2. How does your work differ from others of its genre?

I imagine it differs because I’m lousy at genres. My short stories are usually very easily defined as horror, but the longer the story goes, the harder it is for me to slap a nice, neat label on it. I suppose the one thing that sets me apart no matter where I’m at is that my female characters don’t necessarily end up with a male character, even if the story line would strongly indicate such a thing happening. If my female main character enters a story single (Kim Ales in Night of the Nothing Man, Ivy Russell in Cheaters and Chupacabras, Edda Blue in A Tale of Two Lady Killers), then she’s probably ending the story the same way.

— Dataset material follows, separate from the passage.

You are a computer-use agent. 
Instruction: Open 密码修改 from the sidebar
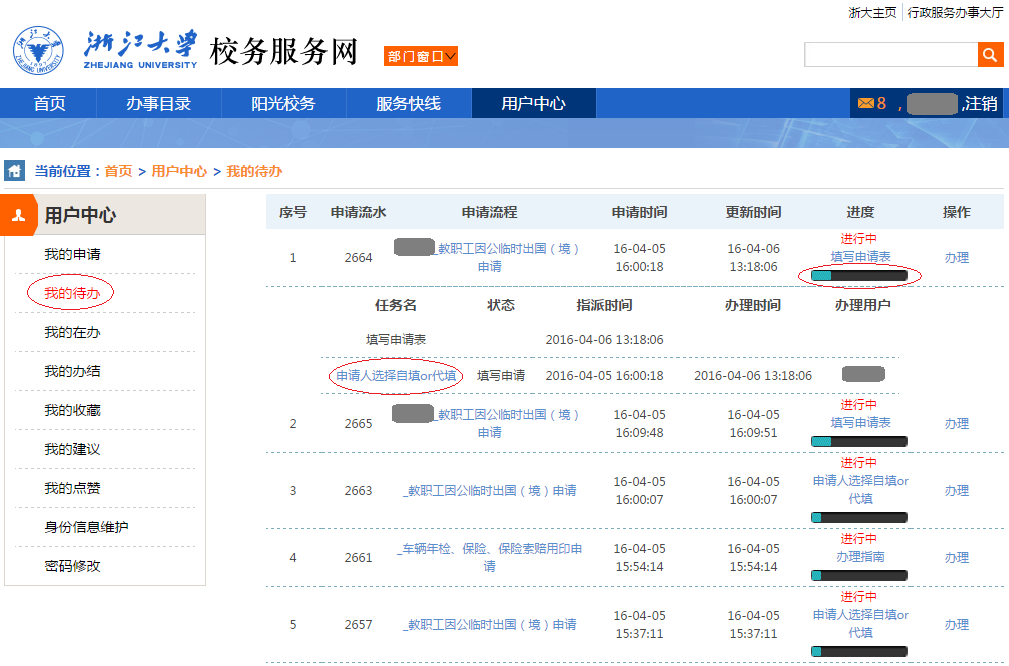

3. Why do you write what you do?

When it comes to fiction (I’m still experimenting with non-fiction so I can’t really answer about that), it’s what comes to my head. It really feels like this is just what I was programmed to write. I seem to do better when there’s some kind of horror/paranormal/supernatural element to my stories. I’ve tried to write straight stuff and it doesn’t feel like it’s as good to me. I was not meant to write literary fiction, my friends. I just don’t have those chops. But if you want something quick and entertaining and don’t mind getting creeped out, I can help you.

4. How does your writing process work?

Slowly and sometimes with many hang-ups. I keep hoping that the more I do this, the more fluid and faster I’ll get, but so far, that hasn’t happened. I tend to do a lot of the first drafts for my longer works (novellas, novels) during NaNoWriMo because I’ve become incredibly disciplined in the context of that contest. For me, the worst part of writing is the first draft, so the quicker I get it all down on paper, so to speak, the quicker I can get to revising, rewriting, and editing.

There’s almost always at least two revising passes on any given manuscript and then a polish. Some stories I find don’t need a lot of work and some need tons. I probably revised A Tale of Two Lady Killers ten times over five years before I decided it was done. As a self-publisher, I’m a stickler for good editing, particularly the technical stuff, but when it comes to the story, I just know that I got it right and it’s done and I can stop revising. Then comes the polish, which is just correcting errors and spiffing up the word choice.

So which writers do you need to check out next week because they’re answering the same questions?

Johi Jenkins, who’s published Resurgence, The Thirst Withinand Margarette (Violet) (Volume 1) (with K LeMaire). She’s a Chicagoan and if you ask her, she’ll tell you that she writes young adult paranormal romances because she’s clearly immature. Ha!

Shana Hammaker,  author of creepy stories like Charlie (I love this one, so it gets shout out) as well as unflinching memoirs The Cookie Dumpster and Hieroglyphs. She writes shit, reads shit, drinks shit, and talks shit, and she does it all like a pro.

Lisa Fernandes is a long-time friend of mine. I think we’ve known each other around fifteen years or so (let’s not say longer, otherwise we’ll start looking our age). She and I have both struggled through this writing life together, walking different paths, but still in the same forest. In addition to fiction, she also does some really fabulous reviews.